Construction Rating: 4 out of 5

I rate the construction and finishing at 4 out of 5. The problems I had were primarily due to inexperience with CA adhesive and really weren't the manufacturer's fault. I would suggest that they add notes to the instructions to recommend coating the fins with CA as their web site FAQ does. This is a really good idea -- I think the balsa fins would be too weak for the E and F motors if they weren't soaked with CA or otherwise reinforced. The buyer shouldn't have to do a research project to get the complete instructions. Also the instructions could recommend a location for the launch lug. These are really minor issues and didn't really pose a serious problem for me even though I hadn't built a kit this size before.

Flight:
The instructions recommend the following engines: Estes D12-5 for first flight, and Estes D12-7, Aerotech E15-7W or E30-7. The package (but not the instructions) recommends the Aerotech RMS F24-7 as well. For my first flight I decided to follow the recommendation and use a D12-5 motor. The first thing I discovered is that the rocket is taller than my 36" launch rod (well duh, but it hadn't really hit me until I actually put it on my little Estes Porta-Pad). The tip of the rod comes up to the aft end of the nose cone. Oh well, the web site said that it was launchable on a standard Estes pad, so what the heck. The first launch was at the January launch of the Superstition Spacemodeling Society in Phoenix, AZ. There was some noticeable friction between the rod and the launch lug, and I was more than a little worried that it wouldn't launch cleanly. My worries were totally unfounded because it flew straight and true. It wasn't a particularly high flight (wRASP predicts 330'), but it was straight and the chute deployed pretty much right at apogee. There was very little wind and it came down very close to the pad and I was able to catch it before the it hit the ground (I guess this is frowned on, but the rocket only weighs a half pound and I really wanted to keep the paint job pristine). The 18" hexagonal mylar chute lets it come down fairly fast, but slow enough to survive.

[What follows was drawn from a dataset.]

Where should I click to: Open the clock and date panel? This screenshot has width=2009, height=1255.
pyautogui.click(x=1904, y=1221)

For the second flight I decided to try my RMS motor for the first time. I bought E18-4 reloads, but later I realized that the recommended delay is 7 seconds not 4, and that the RMS E18 isn't even one of the recommended motors. After stressing over this for a day I convinced myself that it would be fine. At the February SSS launch I flew my Type-30 on the E18-4 and it was another perfectly vertical flight without any wobble with ejection very close to apogee. wRASP predicted over 900', but once again it came down close to the pad. This time it hit the ground and the aft end of the body tube got dinged a little where it hit.

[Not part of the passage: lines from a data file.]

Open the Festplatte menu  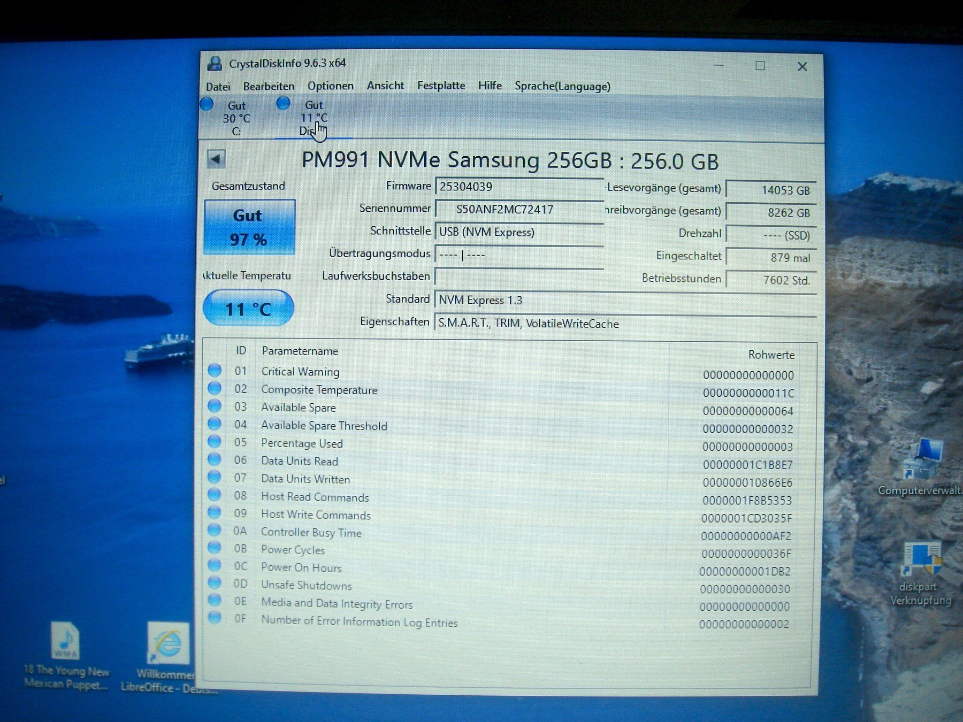pos(441,86)
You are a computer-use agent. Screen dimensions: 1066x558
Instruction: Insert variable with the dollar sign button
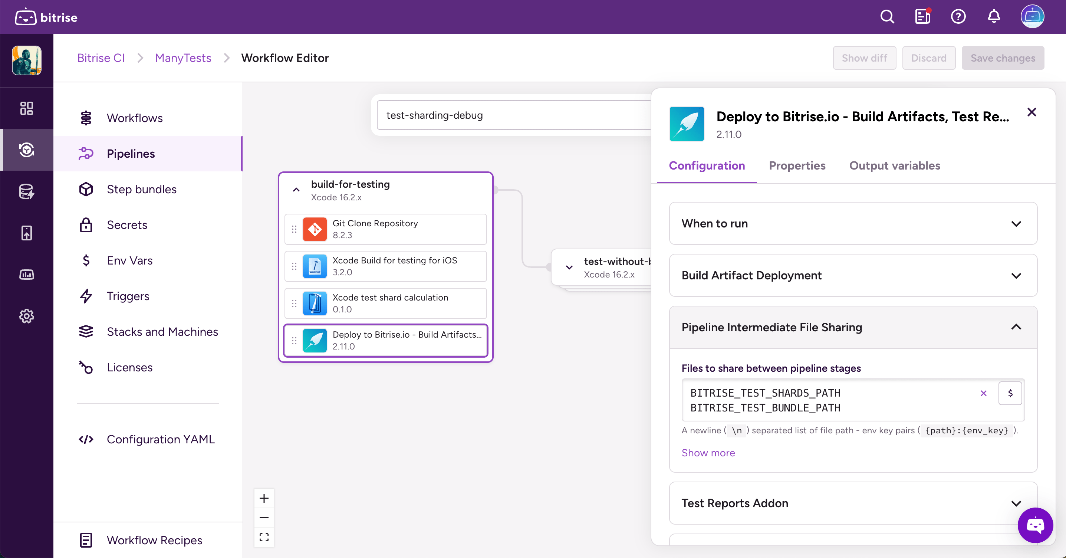pyautogui.click(x=1010, y=393)
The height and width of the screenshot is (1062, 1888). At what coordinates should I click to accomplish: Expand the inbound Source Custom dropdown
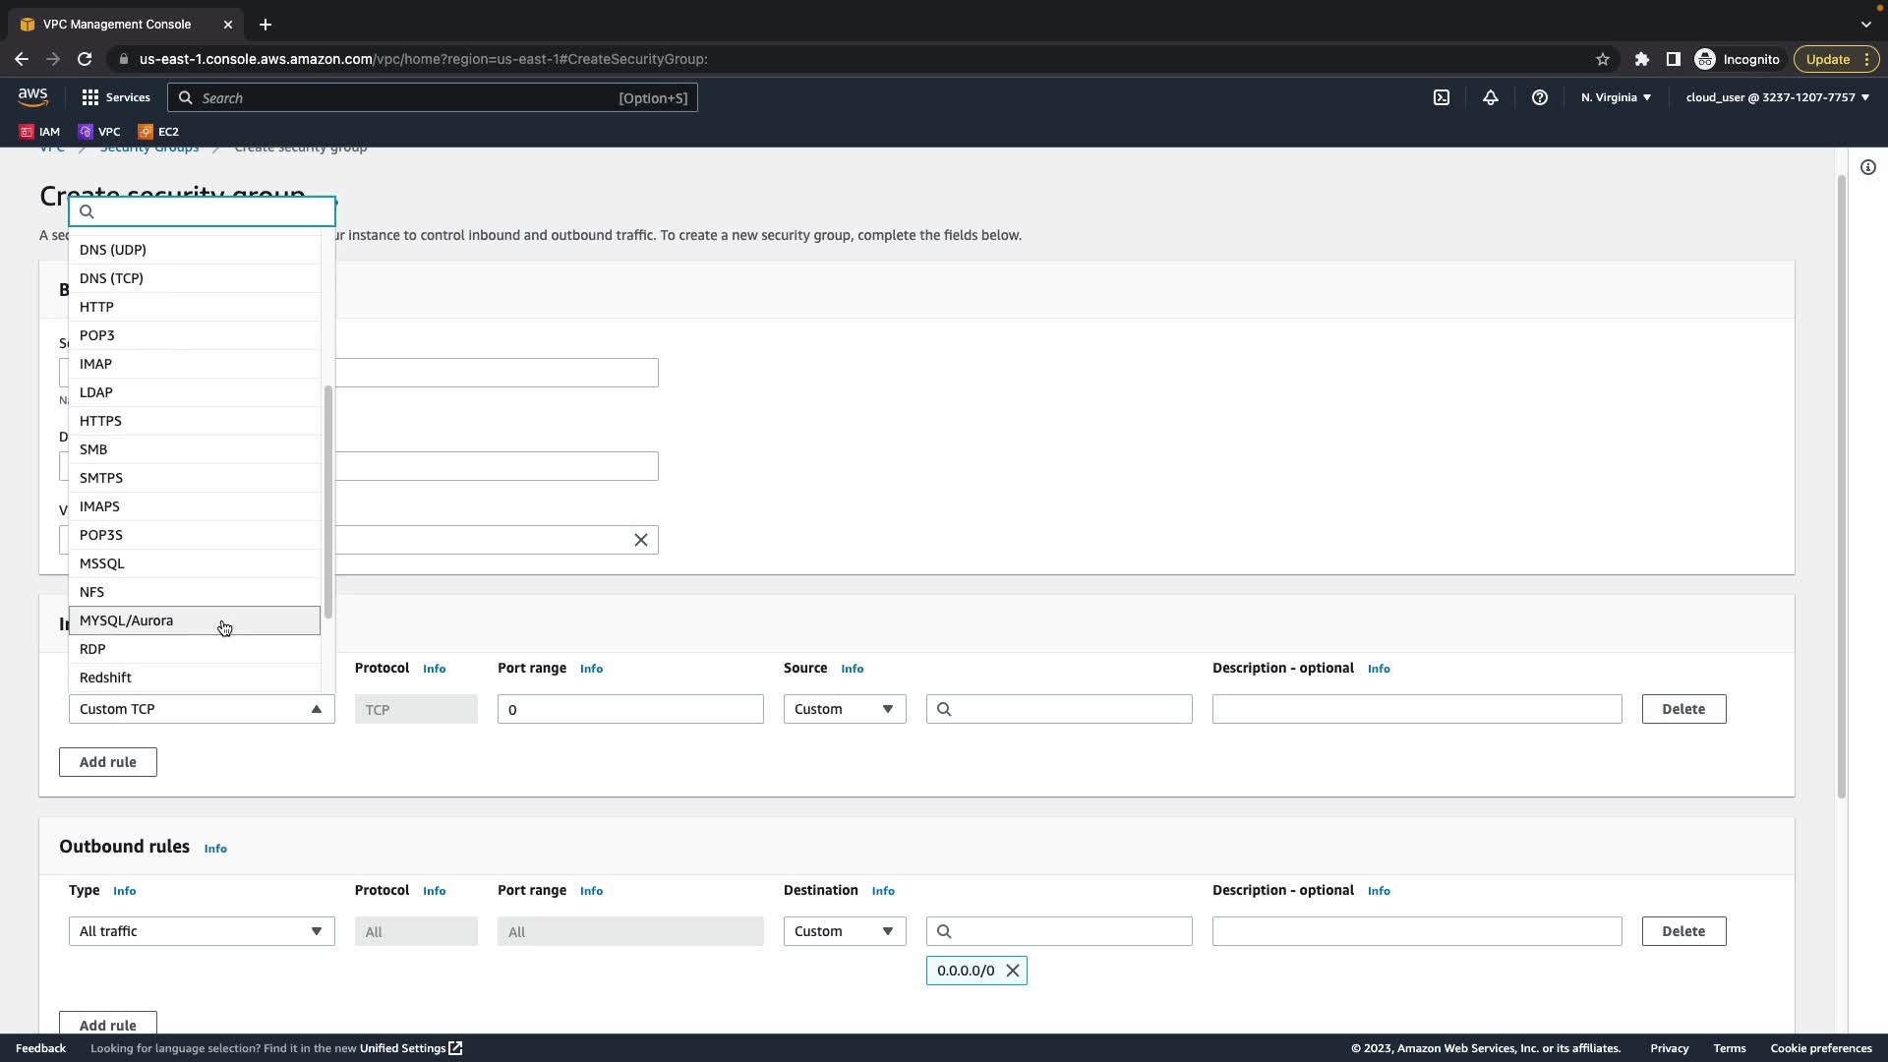(x=844, y=709)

I look forward to flying this rocket on the F24.

Flight Rating: 4.95 out of 5

It would have been a 5 for two perfect flights in two attempts except for the minor ding on the body from the second landing. The chute size could be slightly larger for a softer landing. Even with the largest recommended engine this isn't a high altitude flyer, so a larger chute wouldn't be such a bad thing.

Overall Rating: 4.75 out of 5

I have to give this rocket a 4.75 out of 5 rating. It's such a great flyer, and that makes up for the minor hassles during construction. I highly recommend this kit for anyone looking for a 24mm motor rocket.